Son A will send some string to son B through pipe.son B will Invert the String case of the String Got from Son A and will send back the Inverted string to son A.after receiving the inverted string son A will print it to the screen.
here is the code.
#include <stdio.h>
#include <unistd.h>
#include <stdlib.h>
#include <ctype.h>
void process_A(int input_pipe[], int output_pipe[])
{
int c;
char ch;
int rc;
close(input_pipe[1]);
close(output_pipe[0]);
while ((c = getchar()) > 0) {
ch = (char)c;
rc = write(output_pipe[1], &ch, 1);
if (rc == -1) {
perror("A_TO_B: write");
close(input_pipe[0]);
close(output_pipe[1]);
exit(1);
}
rc = read(input_pipe[0], &ch, 1);
c = (int)ch;
if (rc <= 0) {
perror("A_TO_B: read");
close(input_pipe[0]);
close(output_pipe[1]);
exit(1);
}
putchar(c);
}
close(input_pipe[0]);
close(output_pipe[1]);
exit(0);
}
void process_B(int input_pipe[], int output_pipe[])
{
int c;
char ch;
int rc;
close(input_pipe[1]);
close(output_pipe[0]);
while (read(input_pipe[0], &ch, 1) > 0) {
c = (int)ch;
if (isascii(c) && isupper(c))
c = tolower(c);
else if (isascii(c) && islower(c))
c = toupper(c);
ch = (char)c;
rc = write(output_pipe[1], &ch, 1);
if (rc == -1) {
perror("B_TO_A: write");
close(input_pipe[0]);
close(output_pipe[1]);
exit(1);
}
}
close(input_pipe[0]);
close(output_pipe[1]);
exit(0);
}
int main(int argc, char* argv[])
{
/* 2 arrays to contain file descriptors, for two pipes. */
int A_TO_B[2];
int B_TO_A[2];
int pid;
int rc,i,State;
/* first, create one pipe. */
rc = pipe(A_TO_B);
if (rc == -1) {
perror("main: pipe A_TO_B");
exit(1);
}
/* create another pipe. */
rc = pipe(B_TO_A);
if (rc == -1) {
perror("main: pipe B_TO_A");
exit(1);
}
for(i=0;i<2;i++)
{
if((pid=fork()) <0){perror("fork failed\n");};
if((i==0) && (pid ==0))
{
process_A(A_TO_B, B_TO_A);
}
else if((i==1)&&(pid==0))
{
process_B(B_TO_A, A_TO_B);
}
else if(pid>0)
{
wait( &State );
}
}
return 0;
}
the problem is When i run the program the Son B gets Block.
I need u guys help.
Thanks in advance.
OK, diagram:
initially: parent process: has
B_TO_A[0] and [1] open,
has A_TO_B[0] and [1] open
fork (makes copy)
parent: child (pid==0):
B_TO_A both open, A_TO_B both open call process_A: close unwanted pipe ends, loop
call wait(), wait for one child loop reads stdin, writes one pipe, reads other pipe
if we ever get here:
fork (makes copy)
parent: child (pid==0):
B_TO_A both open, A_TO_B both open call process_B: close unwanted pipe ends, loop
parent: both ends of both pipes open
call wait(), wait for one child loop reads one pipe, writes other pipe
First, you will usually not get to "if we ever get here" because the child running process_A() runs in a loop until either EOF on stdin (if that occurs first) or one of the pipe read/write calls fails (e.g., due to EOF on input_pipe[0]). Since the parent is still waiting in a wait() call, and has both ends of both pipes open, there's no EOF on the pipe (EOF on a pipe occurs after you read all the data written by all writers, and all dups of the write end have been closed). So the only way to get there is to hit EOF on stdin, so that the while loop does not run.
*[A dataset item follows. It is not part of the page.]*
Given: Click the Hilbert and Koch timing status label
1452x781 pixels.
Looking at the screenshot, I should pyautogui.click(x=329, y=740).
Second, if you do get around to forking again and doing process_B(), that child will also wait forever, because one write end of the pipe it's reading from is still open... in the parent! The parent won't close it, because the parent will be waiting forever in wait.
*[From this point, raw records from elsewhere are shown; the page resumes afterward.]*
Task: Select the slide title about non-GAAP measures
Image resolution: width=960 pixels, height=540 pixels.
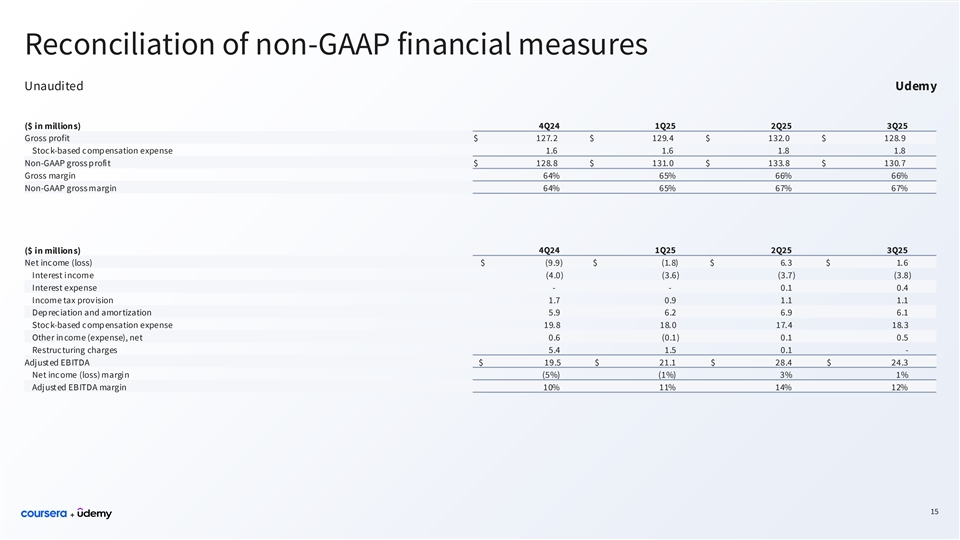Action: [336, 44]
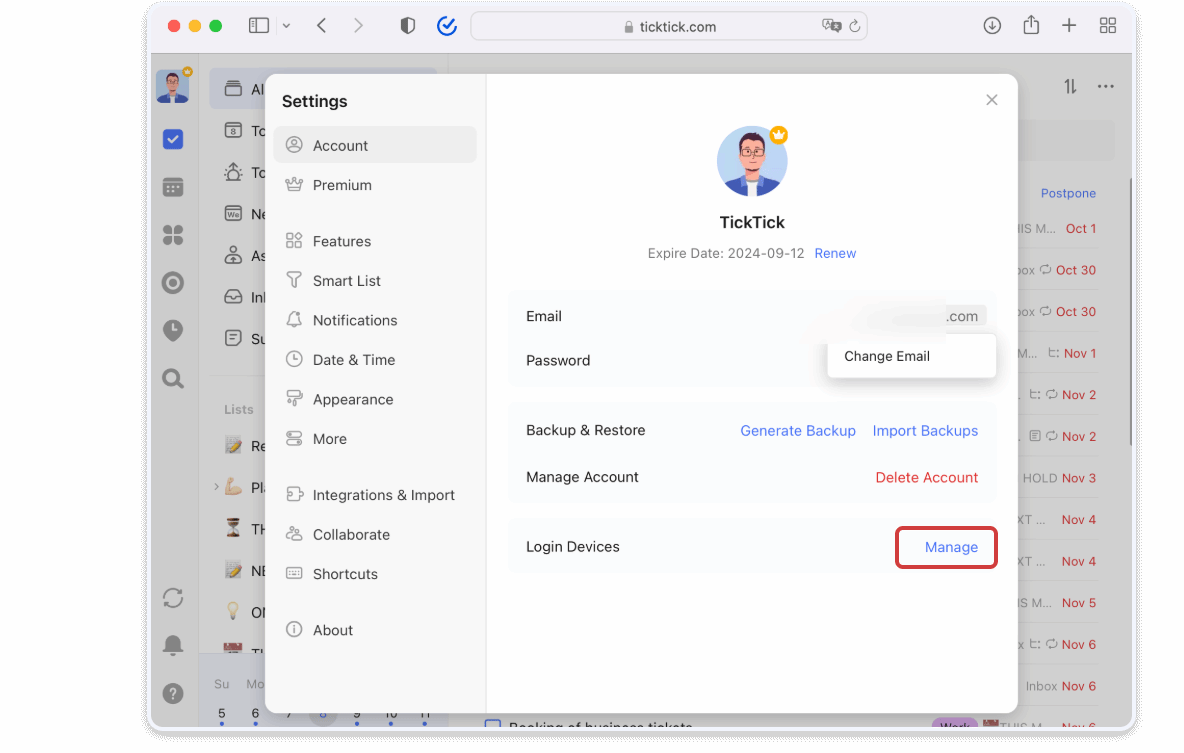1184x753 pixels.
Task: Open the search magnifier icon
Action: [173, 378]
In general, what you need to do here is:
create two pipes (like you do now)
fork once, and run process_A() in the child
fork again (in the parent), and run process_B() in the (new) child
close both ends of both pipes (in the parent)
wait for both children now, after both have gotten started
The error handling gets a bit messy since you have to do something (such as kill() the first child) if you can't start the second child. So you need to know how far along you have gotten. You can still loop to fork twice but you can't wait inside the loop, and with just two trips around the loop, each of which do rather different steps, you might as well just write it all out without a loop.